Özgür yazmayı, özgür söylemeyi seçmişiz kendimize, ne bir menfaat beklemişiz ne de bir aferin kimseden. Bundandır kimse bize “saf değiştirdi filan” demeye cüret edemez. Ama bu savaş günlerinde “ülkenin düşmanlarının karşısında savaşanların” hem ülkeyi, hem dini, hem kitabı ve ahlakı savunmaya çalışan kişilerin yanında durmayı hayır bildik hepsi bu.
Yarın bir gün “bu savaşlar bu kavgalar bittiği zaman” kendimize ait bir yer bulursak oraya çekiliriz. Alır gideriz kalemimizi. Hatta başımızı alır gideriz bir şehirden başka bir Şehir/e.

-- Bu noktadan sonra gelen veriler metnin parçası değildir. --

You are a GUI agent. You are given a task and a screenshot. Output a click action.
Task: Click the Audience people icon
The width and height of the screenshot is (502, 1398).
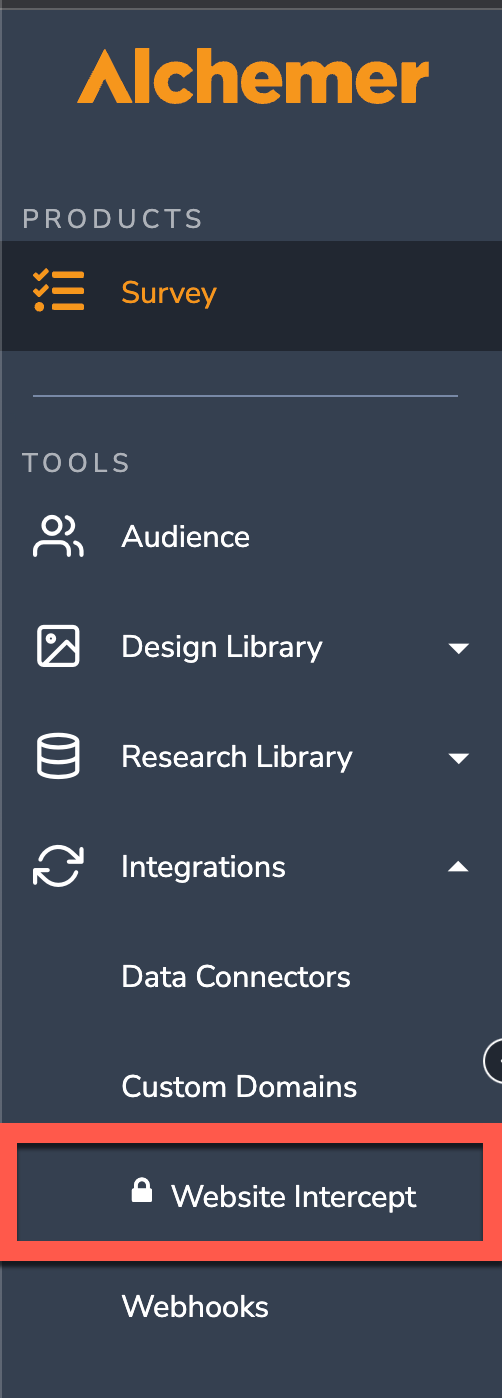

Uzatmadan söyleyelim söylemek istediğimizi.
Ve şimdilerde içimizden “bazıları feryadı figan etse de” Allahsızlar dinsizler alçaklar zalimler katiller, ve münafıklar feryadı figan etse de “yeni Dünyayı büyük bir korku sardı.
Yeryüzünde ne kadar emperyalist devlet varsa, hayatı sömürüye bağlı devlet varsa, silah kaçakçısı, silah üreticisi devlet varsa, Fransa İngiltere “ve daha başka batılı ülkeler” İsrail kimi İslam ülkeleri “mesela İran Mısır ve benzerleri” bu korkuyu yaşayanlardandır.

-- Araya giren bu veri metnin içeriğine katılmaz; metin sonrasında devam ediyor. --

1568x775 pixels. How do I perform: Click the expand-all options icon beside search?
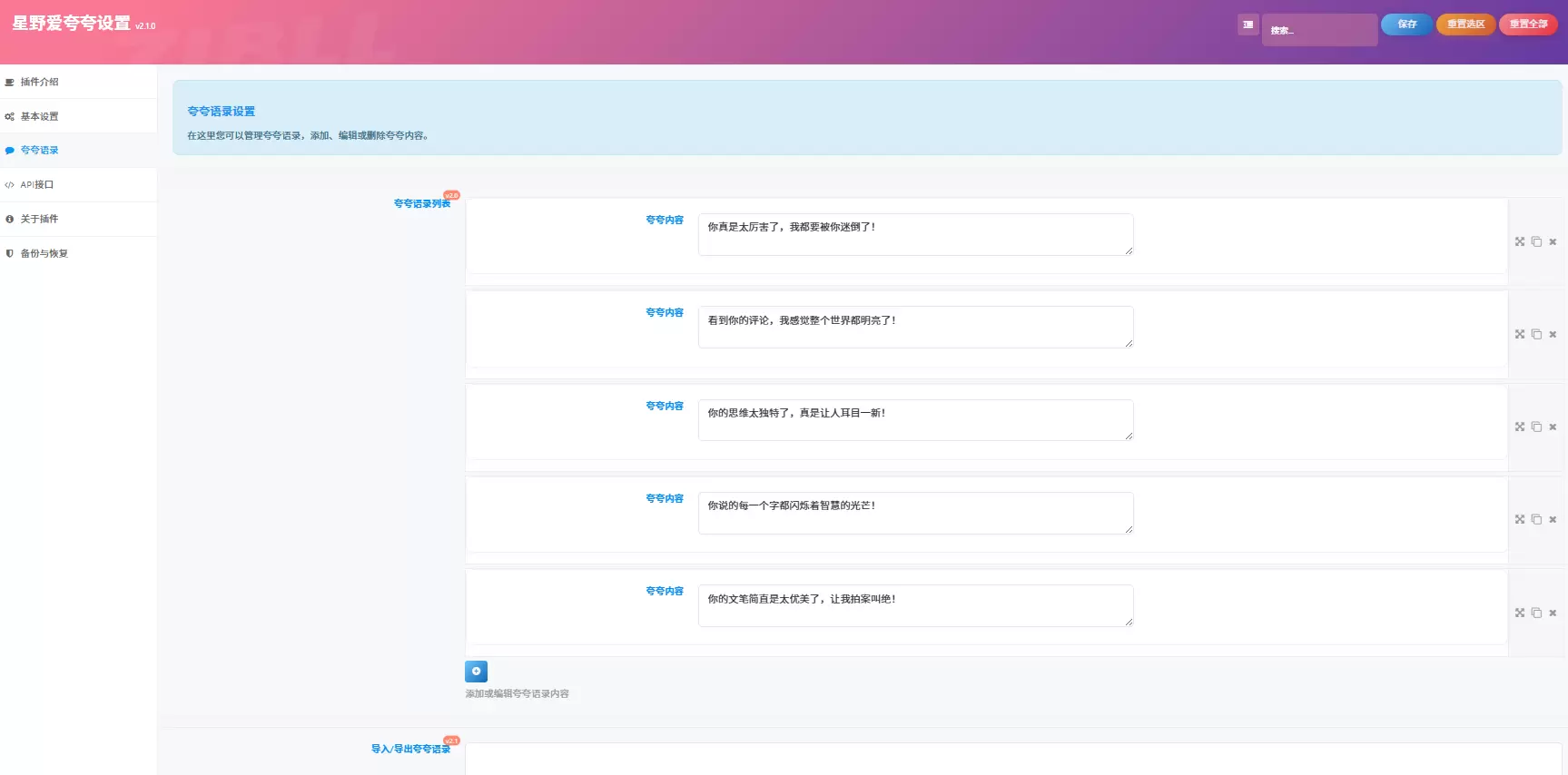(x=1247, y=25)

Zira bu ülke “yani bizim ülkemiz” artık yeryüzünde mazlumların, yoksulların ezilmişlerin sürgün yemişlerin, fırtınaya tutulmuşların, aç bırakılmışların, sömürülmüşlerin, yer altı yer üstü kaynaklarına el konmuşların, dinleri imanları elinden alınmışların “yani bütün mazlum halkların” umudu haline gelmiştir.
Yeryüzünde ümmetin umudu haline gelmiştir. Zira asırlar var ki “İslam dünyası” batılı emperyalistler tarafından sömürülmekte, ülkeleri işgal edilmekte ve “bütün hayatları” elinden alınmaktaydı.
Ve bir gün bir ülke, ve o Ülkede kimi adamlar “ey insanlar” ayağa kalkın dediler. Ey ümmet “artık ayağa kalkmalısın” dediler. Ayağa kalkın ve zalimlere karşı çıkın dediler.
Dediler demesine de “kendilerine” düşman edindiler alçakların her birini.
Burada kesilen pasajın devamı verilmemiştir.